HD 185351

Observation data Epoch J2000.0 Equinox J2000.0
- Constellation: Cygnus
- Right ascension: 19^{h} 36^{m} 37.977^{s}
- Declination: +44° 41′ 41.76″
- Apparent magnitude (V): 5.17

Characteristics
- Evolutionary stage: Red-giant branch
- Spectral type: G8.5IIIb Fe−0.5
- B−V color index: 0.928±0.001

Astrometry
- Radial velocity (R_{v}): −5.422±0.006 km/s
- Proper motion (μ): RA: −95.016 mas/yr Dec.: −104.858 mas/yr
- Parallax (π): 24.261±0.0573 mas
- Distance: 134.4 ± 0.3 ly (41.22 ± 0.10 pc)
- Absolute magnitude (M_{V}): 2.13

Details
- Mass: 1.58^{+0.04} _{−0.02} M_{☉}
- Radius: 4.946±0.043 R_{☉}
- Luminosity: 14.008±0.133 L_{☉}
- Surface gravity (log g): 3.288±0.046 cgs
- Temperature: 5,025±22 K
- Metallicity [Fe/H]: −0.02±0.07 dex
- Rotational velocity (v sin i): 2.14±0.23 km/s
- Age: 2.32^{+0.04} _{−0.07} Gyr
- Other designations: BD+44°3185, HD 185351, HIP 96459, HR 7468, SAO 48649, PPM 58585

Database references
- SIMBAD: data

= HD 185351 =

Star in the constellation Cygnus

HD 185351 is a star in the constellation of Cygnus, the swan. With an apparent visual magnitude of 5.17, it is faintly visible to the naked eye on a dark night. Based on parallax measurements, HD 185351 is located at a distance of 134 light years from the Sun. It is drifting closer with a heliocentric radial velocity of −5.4 km/s.

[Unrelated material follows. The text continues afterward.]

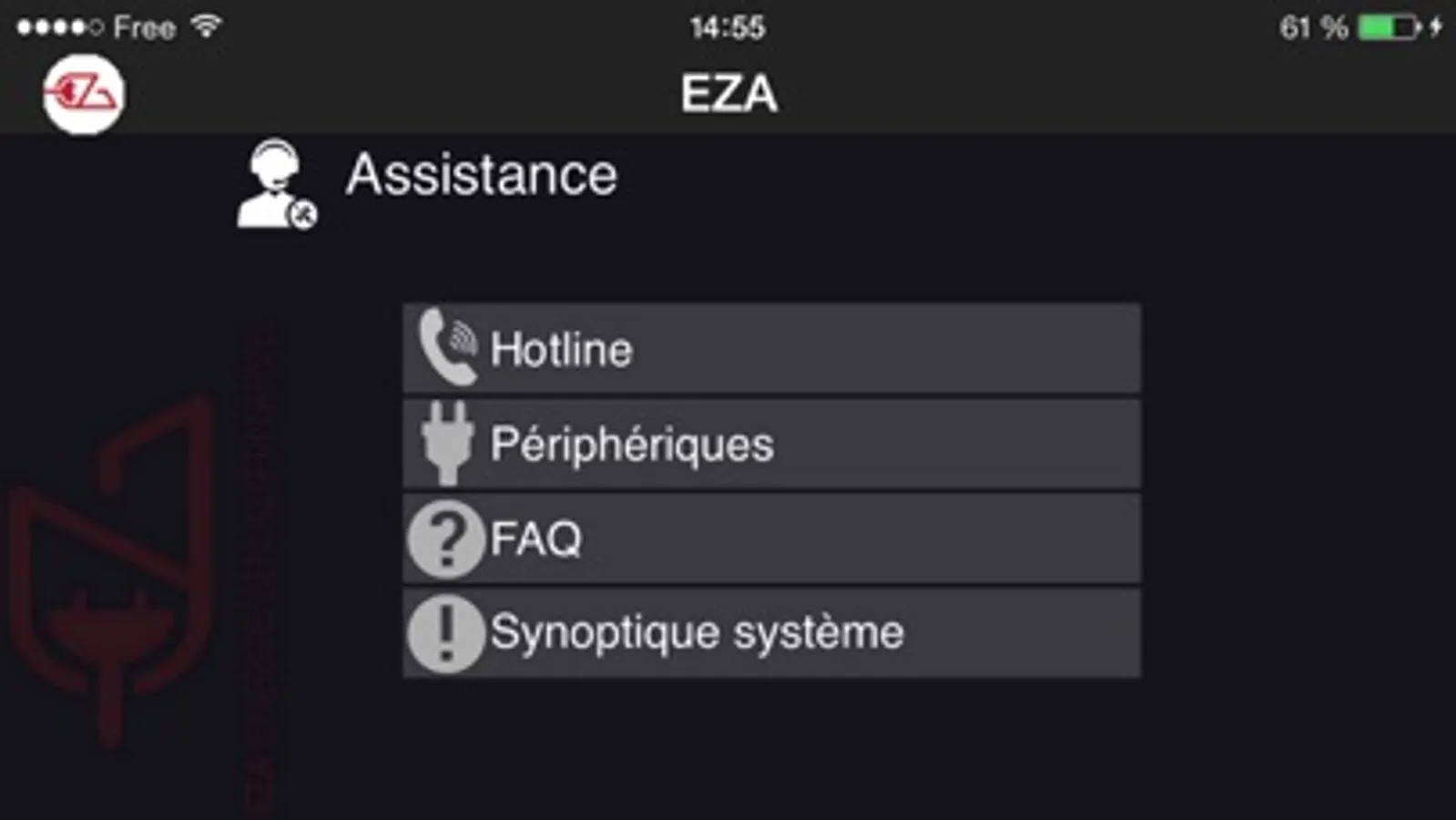Screen dimensions: 1456x820
Task: Click the Wi-Fi signal status icon
Action: click(207, 26)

This was the third brightest star in the view field of the Kepler space telescope, with only θ Cyg and CH Cyg being brighter. The resulting data was used to measure asteroseismic oscillations that yielded a mass estimate for HD 185351, after incorporating interferometric and spectroscopic observations. The result is consistent with the value of provided by a refined stellar model. In the past, the star was likely an A-type main-sequence star similar to Procyon. Hence, it is sometimes dubbed a "retired A star".

HD 185351 has a stellar classification of G8.5IIIb Fe−0.5, suggesting this is a late G-type giant star with a mild underabundance of iron compared to similar stars. It has expanded to nearly five times the radius of the Sun and is radiating 14 times the Sun's luminosity. The star has an estimated age of 2.3 billion years and is spinning with a projected rotational velocity of 2 km/s.

As of 2011, searches for planetary companions using Doppler spectroscopy were unsuccessful.